H_1: There is a difference in tooth growth by the delivery method.
t05 <- t.test(len ~ supp,
data = rbind(ToothGrowth[(ToothGrowth$dose == 0.5) &
(ToothGrowth$supp == "OJ"),],
ToothGrowth[(ToothGrowth$dose == 0.5) &
(ToothGrowth$supp == "VC"),]),
var.equal = FALSE)
t1 <- t.test(len ~ supp,
data = rbind(ToothGrowth[(ToothGrowth$dose == 1) &
(ToothGrowth$supp == "OJ"),],
ToothGrowth[(ToothGrowth$dose == 1) &
(ToothGrowth$supp == "VC"),]),
var.equal = FALSE)
t2 <- t.test(len ~ supp,
data = rbind(ToothGrowth[(ToothGrowth$dose == 2) &
(ToothGrowth$supp == "OJ"),],
ToothGrowth[(ToothGrowth$dose == 2) &
(ToothGrowth$supp == "VC"),]),
var.equal = FALSE)
summaryBYsupp <- data.frame(
"p-value" = c(t05$p.value, t1$p.value, t2$p.value),
"Conf.Low" = c(t05$conf.int[1],t1$conf.int[1], t2$conf.int[1]),
"Conf.High" = c(t05$conf.int[2],t1$conf.int[2], t2$conf.int[2]),
row.names = c("Dosage .05","Dosage 1","Dosage 2"))
# Show the data table
summaryBYsupp
In a nutshell, with 95% confidence, we reject the null hypothesis that there is no difference in tooth growth by the delivery method for doses of 0.5 and 1 milligram/day.
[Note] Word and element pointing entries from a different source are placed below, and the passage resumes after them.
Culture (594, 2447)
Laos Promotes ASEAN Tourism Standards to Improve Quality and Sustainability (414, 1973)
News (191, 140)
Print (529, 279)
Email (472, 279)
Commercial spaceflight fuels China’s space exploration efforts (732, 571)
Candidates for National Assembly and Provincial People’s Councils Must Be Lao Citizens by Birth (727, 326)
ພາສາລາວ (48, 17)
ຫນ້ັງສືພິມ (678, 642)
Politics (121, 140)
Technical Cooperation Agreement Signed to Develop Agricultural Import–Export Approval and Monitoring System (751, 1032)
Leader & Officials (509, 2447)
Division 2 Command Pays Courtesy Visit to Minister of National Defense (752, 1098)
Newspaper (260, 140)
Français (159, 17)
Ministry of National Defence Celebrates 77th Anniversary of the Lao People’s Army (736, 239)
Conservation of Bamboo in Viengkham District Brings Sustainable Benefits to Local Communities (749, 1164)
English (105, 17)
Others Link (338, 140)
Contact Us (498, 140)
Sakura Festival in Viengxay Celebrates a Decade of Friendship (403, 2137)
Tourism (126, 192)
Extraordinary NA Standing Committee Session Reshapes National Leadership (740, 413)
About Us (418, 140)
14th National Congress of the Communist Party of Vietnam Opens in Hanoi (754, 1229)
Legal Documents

We observe p-values less than the threshold of 0.05, and the confidence intervals do not include 0. This indicates that the delivery method does significantly affect tooth growth at these dosages.
However, with 95% confidence, we fail to reject the null hypothesis for a dosage of 2 milligrams/day. In this case, we observe p-values greater than the threshold of 0.05, and the confidence intervals include 0. This suggests that, at a dosage of 2 milligrams/day, the delivery method does not significantly impact tooth growth.